Using drama, film, music, movement and other methods, the Spectrum Program at New Roads High School in Santa Monica offers a high school program for students with social-cognitive learning disabilities, such as autism.
Social cognition relates to social and emotional processing, such as perception, memory and judgment.
Those with autism and other social-cognitive learning disabilities have difficulty with verbal and non-verbal communication and with day-to-day social interaction, according to Nancy London, Spectrum program coordinator.
A lawyer by profession, London started the program out of desperation as she looked for a high school for her daughter, who was diagnosed at an early age with autism spectrum disorder.
London wanted her daughter to continue having positive experiences with typical kids, but she had concerns about sending her to a regular high school where the focus was more academic than social.
“Many parents are just trying to get their children through school, but the bigger picture is that school is about helping students learn to lead productive lives,” London says.
“For these students, it’s not about learning chemistry but about how to make a friend,” she says.
She adds that it’s also about how to get these youths to take the social skills they’ve mastered in school and use them in situations in the real world.
Begun in September, the program started with six youths and two full-time teachers who have extensive training in special education.
The program gives priority to the needs of its students and is designed to help them learn real-world social and communication skills and become more independent, productive members of society, according to London.

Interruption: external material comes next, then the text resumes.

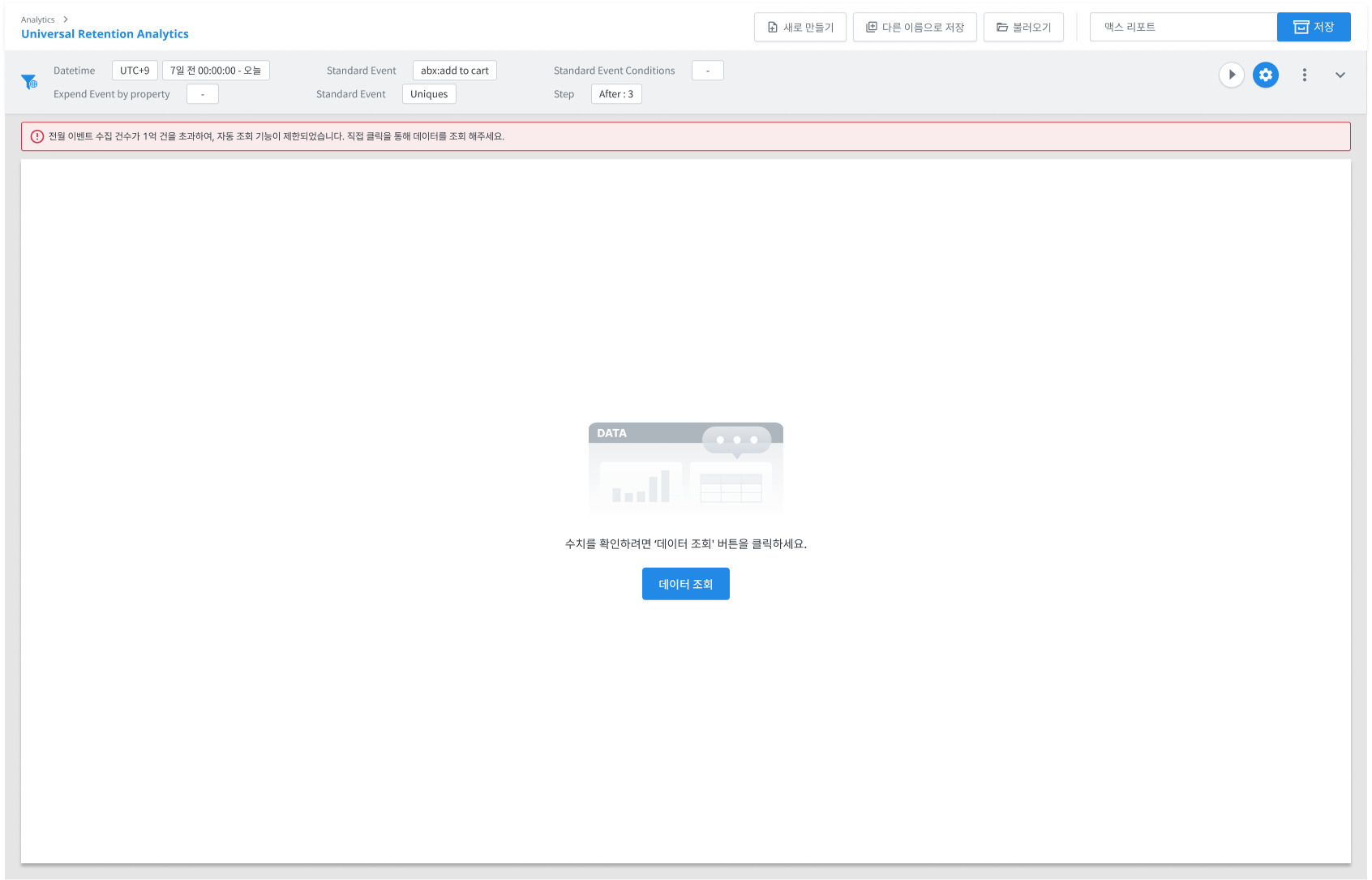Click the report name field 맥스 리포트

(1182, 28)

As London searched for the appropriate school for her daughter, no one could recommend one and she was repeatedly encouraged to start her own school.
Early last year, she sent New Roads School founder Paul Cummins an e-mail saying she was dissatisfied with her daughter’s high school options and asked him if he was willing to talk about a program at New Roads.

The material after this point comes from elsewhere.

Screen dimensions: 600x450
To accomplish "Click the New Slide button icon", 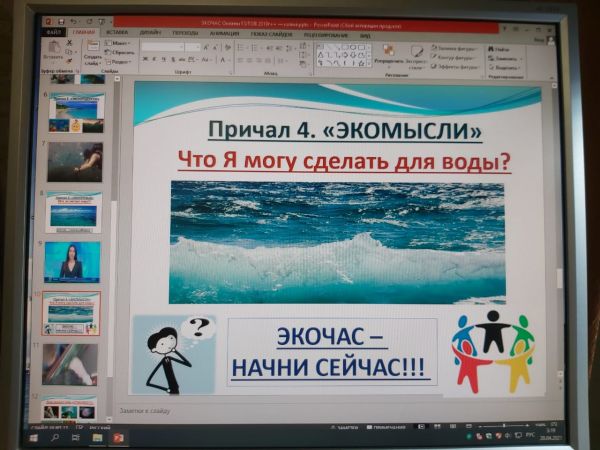I will pyautogui.click(x=92, y=50).

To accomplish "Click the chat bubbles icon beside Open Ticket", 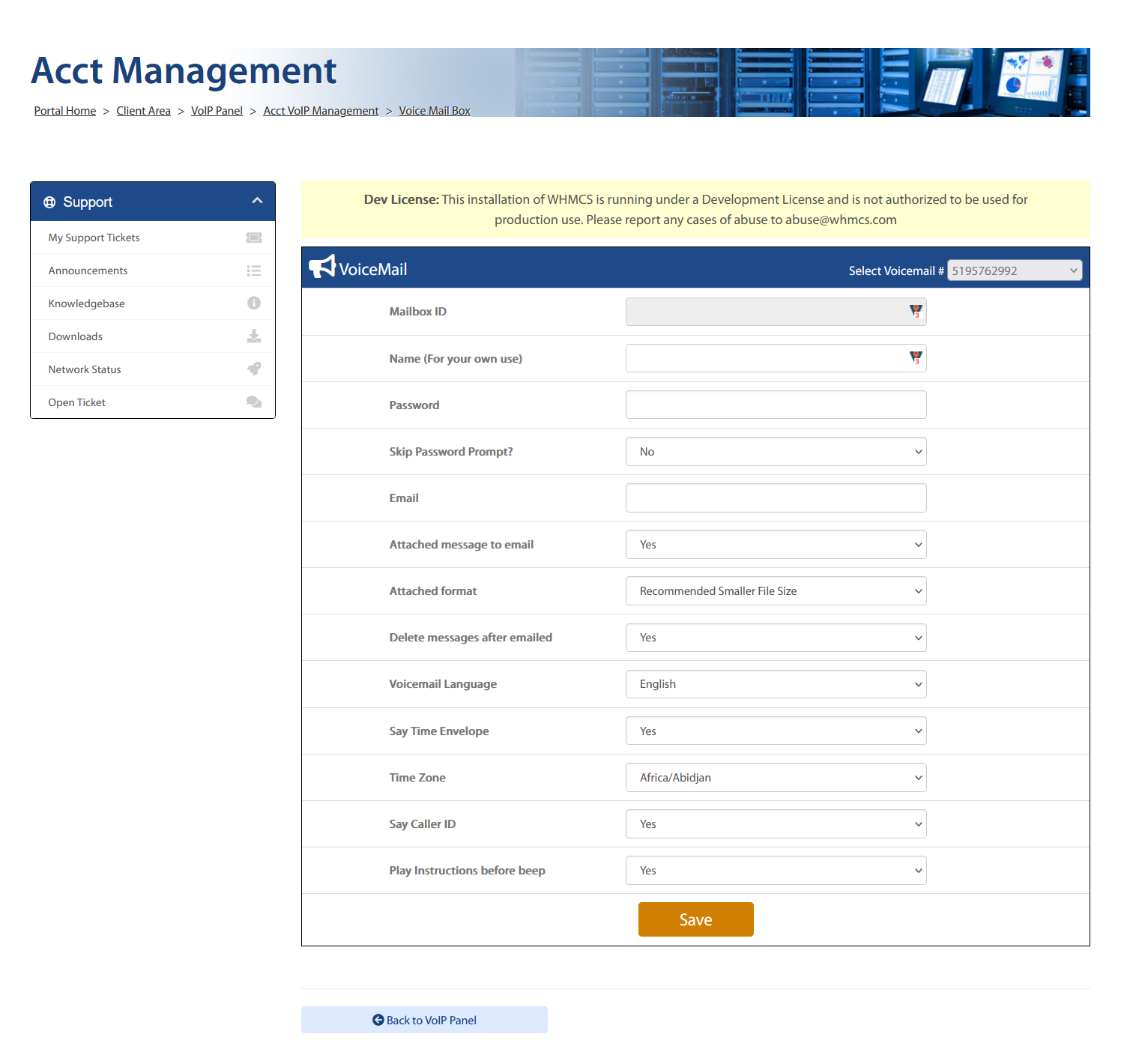I will point(254,402).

After his discussion with London, Cummins was intrigued and from there London spoke with David Bryan, New Roads School head, who embraced the idea.
London and Martha Jura, a clinical psychologist at UCLA, developed the curriculum with input from Connie Kasari, a psychological educator and researcher on autism.

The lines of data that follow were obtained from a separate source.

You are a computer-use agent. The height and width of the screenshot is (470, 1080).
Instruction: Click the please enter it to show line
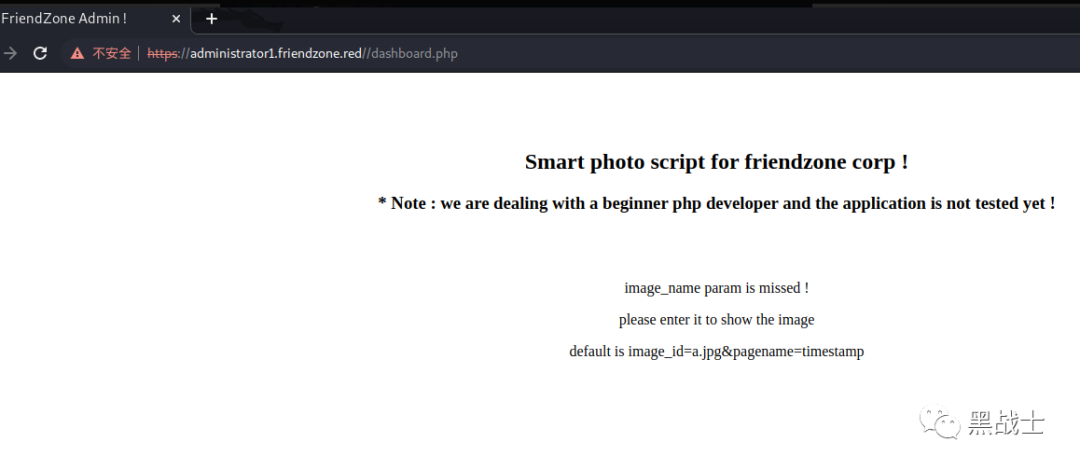coord(716,320)
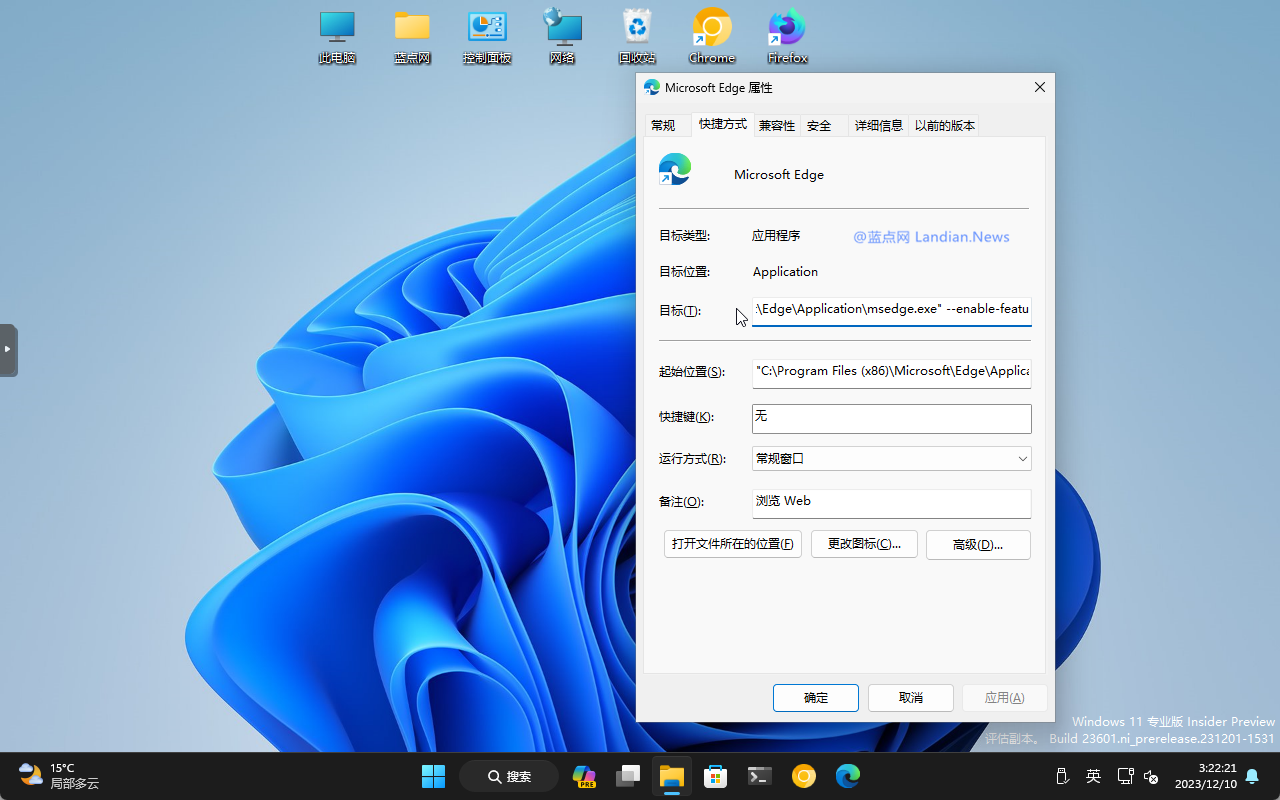Expand the 运行方式 dropdown

[x=891, y=459]
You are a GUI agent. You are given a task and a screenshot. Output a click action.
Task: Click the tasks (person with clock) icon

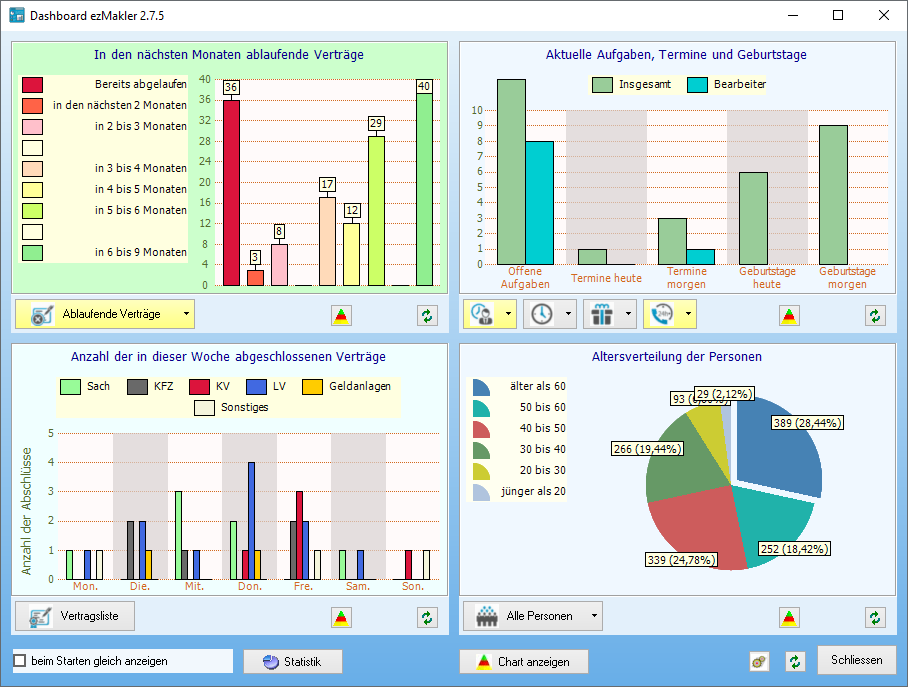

The program follows the New Roads academic schedule in the morning and in the afternoon when the rest of the students take electives, the Spectrum students take a specialized curriculum whose core elements are social skills, life skills and communication training.
London says that when these youths are taught behaviors, such as the polite way to talk to someone, they intellectually understand it, but when sent into the real world five minutes later they don’t do it.
“We started thinking we can’t just teach a set of skills in a certain situation because when they have to improvise, they don’t know how,” she says.
To get to the deeper level where the students understand how to apply what they learn in class to new situations in the real world, London and her team use narratives as well as other modalities.
London says the program uses relatively short and simple stories, or narratives, hoping that, “If we repeat stories enough and ask the students questions, we can create a template in their mind, an understanding of how to function in the real world.”
For example, the film The Red Balloon, which has no dialogue, is used as a tool in class.
Students are asked to make a prediction about what the film will be about based on the title, are shown eight minutes of the film and are then asked what they think happened.
Students are also placed in groups of two and asked to tell each other what happened. The students may also write dialogue or act it out.
London says she and her team hope that after the students read a story or see a film and dissect it, they will begin to recognize how life works and that there will be an improved ability to relate the situation to real life.
London says the classes incorporate a research environment and the students are videotaped so that the educators and therapists involved with the program can further develop the curriculum and evaluate its efficacy.
The Spectrum Program is partially funded by tuition and private funders, and grants will be sought.
London feels that the program will be able to take ten to 12 students next year, although more funding is needed.
“Our purpose is to prove this works and develop a model curriculum to give to public schools so they can use it,” she said.